Au début de chaque messe de la Pentecôte, c’est pareil : je m’inquiète. Je me demande, en m’asseyant : va-t-il y arriver ? « Il », c’est le lecteur de la première lecture, et le défi qui m’inquiète, c’est cette partie de la première lecture qui déroule les noms de tous ces peuples anciens : « Parthes, Mèdes et Élamites… » Ce matin, Dieu merci, le lecteur les a tous très bien prononcés ! 

Si certains lecteurs butent sur la prononciation de ces noms, c’est pour une bonne raison : jamais on ne parle de ces peuples, disparus depuis des siècles. Jamais, ou presque. A Noël en effet, on a soudain reparlé des Élamites. Un archéologue français chercheur au CNRS de Lyon, François Desset, venait de décrypter la langue du royaume d’Élam, au Sud-Ouest de l’actuel Iran, en travaillant sur des tablettes vieilles de plus de quatre mille ans.
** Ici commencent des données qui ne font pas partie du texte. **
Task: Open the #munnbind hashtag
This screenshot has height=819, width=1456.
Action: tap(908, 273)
La récompense d’un énorme travail, sur une langue vieille comme le monde, rangée au rayon des antiquités ! Au cours des générations, des Juifs s’étaient répandus dans tous les pays du Proche-Orient, formant çà et là de petites communautés bilingues : ils parlaient à la fois la langue du pays et la leur propre. Au royaume d’Élam, on peut imaginer que vivaient depuis longtemps des descendants des Juifs déportés à Babylone, et qui s’y étaient installés, sur le chemin du retour de la déportation. Ces Juifs de la diaspora, par dizaines de milliers, revenaient en pèlerinage à Jérusalem pour les grandes fêtes : Pâques, la fête des Tentes, et Pentecôte ; et la ville, pleine à craquer, s’emplissait d’un brouhaha incroyable. 
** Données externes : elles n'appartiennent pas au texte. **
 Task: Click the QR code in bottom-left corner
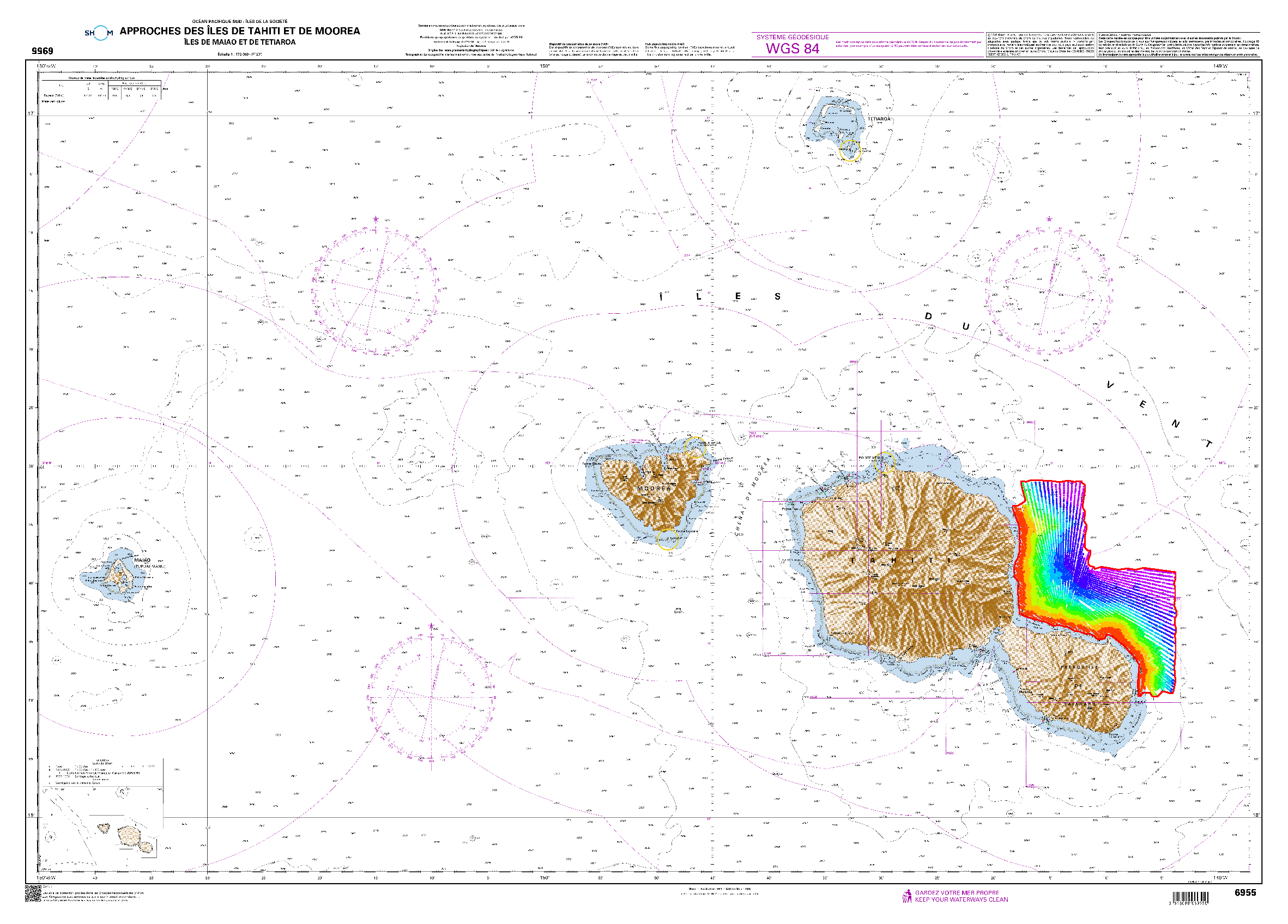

Pourquoi saint Luc, dans les Actes des apôtres, énumère-t-il ces peuples avec tant d’insistance, au risque de tant et tant de mauvaises prononciations ? Derrière cet inventaire à la Prévert, il y a un rappel de la prophétie d’Isaïe qui en décrivant le règne de paix et d’unité du Messie de Dieu, annonce un grand rassemblement, à Jérusalem, des « restes » du peuple dispersés à travers le monde : « Ce jour-là (…) le Seigneur étendra la main pour reprendre le reste de son peuple, ce reste qui reviendra d’Assour et d’Égypte, de Patros, d’Éthiopie et d’Élam, de Shinéar, de Hamath et des îles de la mer. Il lèvera un étendard pour les nations ; il rassemblera les exilés d’Israël ; il réunira les dispersés de Juda des quatre coins de la terre. » (Is 11, 11-12) Vous le voyez, on en revient toujours aux Élamites ! 
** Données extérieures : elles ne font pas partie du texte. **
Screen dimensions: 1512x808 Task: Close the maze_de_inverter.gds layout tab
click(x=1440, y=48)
Qu’est-il arrivé aux Juifs Élamites en ce jour de la Pentecôte ? Mettons-nous à leur place : alors que, depuis leur arrivée à Jérusalem, ils s’efforçaient de pratiquer l’Hébreu local aussi bien que possible, en dépit de leur accent étranger, ils ont la surprise d’entendre soudain parler dans la langue d’Élam, alors qu’ils sont à des centaines de kilomètres de leur maison ! Et ce qu’ils entendent, ce sont « les merveilles de Dieu », et, on peut le deviner, spécifiquement la merveille concernant le Christ, Dieu incarné, mort et ressuscité. Cela, le cœur de notre foi, ils l’entendent non pas en Hébreu, mais en Élamite. N’est-ce pas étrange puisque, justement, ils sont bilingues ?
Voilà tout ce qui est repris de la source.